TO DO
According to the excerpt on the complier average causal effect, what kind of estimator of the true CACE is the ratio of the estimated ITT_Y to the estimated ITT_D?

Since the $$CACE = \frac{ITT_Y}{ITT_D}$$, a misconception may arise that if $$ITT_D$$ increases, the CACE decreases because we are dividing $$ITT_Y$$ by a bigger number. This is not the case because ‘increasing the share of compliers also change[s] the numerator [$$ITT_Y$$], depending on how these extra compliers respond to treatment’ (Gerber and Green 2012:147). This is demonstrated using a small dataset below.

Task: Estimate the complier average causal effect for the first four rows of the dataset, then for the full dataset. Does the compliance rate increase or decrease with the additional observation? How does the CACE change as a result of this?

Unit Y Z D
1 10 1 1
2 6 1 0
3 6 0 0
4 4 0 0
5 20 1 1

Solution:

Considering only the first four rows:

$$ITT_Y = \frac{16}{2} - \frac{10}{2} = 3$$

$$ITT_D = \frac{1}{2} - 0 = 0.5$$

Consequently, $$CACE = \frac{3}{0.5} = 6$$

Now consider the full dataset:

$$ITT_Y = \frac{36}{3} - \frac{10}{2} = 12 - 5 = 7$$

$$ITT_D = \frac{2}{3} - 0 = 0.667$$

And thus, $$CACE = \frac{7}{0.667} \approx 10.5$$.

Bottomline: Both the compliance rate and CACE can increase simultaneously. In this example, $$ITT_D$$ moved from 0.5 to 0.667; and the $$CACE$$ from 6 to 10.5. This is because the additional complier reported a high outcome value that considerably increased the $$ITT_Y$$.

## $$\hat{CACE}$$ is consistent but biased

We know that the complier average causal effect is a ratio of two quantities: $$\frac{ITT_Y}{ITT_D}$$. Using a data sample, we estimate these two quantities: $$\hat{ITT_Y}$$ and $$\hat{ITT_D}$$. This ratio ($$\frac{\hat{ITT_Y}}{\hat{ITT_D}}$$) is a consistent but biased estimator of the true CACE.

Stored data
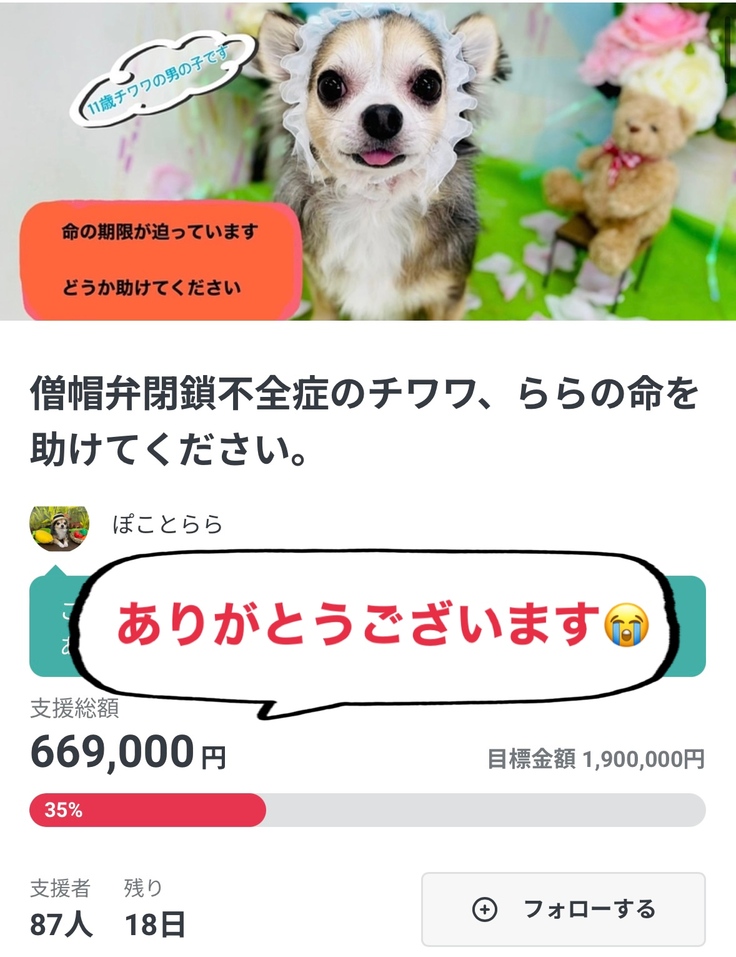Open the ぽことらら owner name link
Screen dimensions: 736x957
(x=168, y=525)
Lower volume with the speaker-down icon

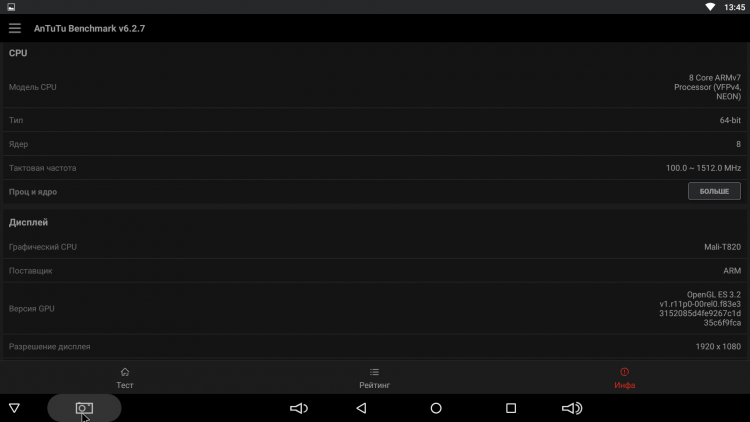click(299, 408)
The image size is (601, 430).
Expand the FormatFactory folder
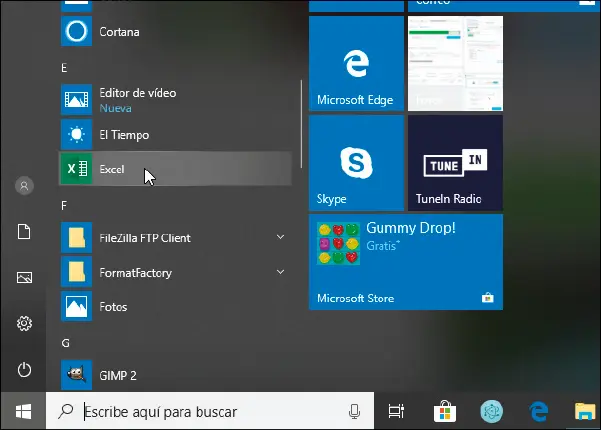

EXERCISE SOLUTION
It is a consistent but biased estimator of the true CACE.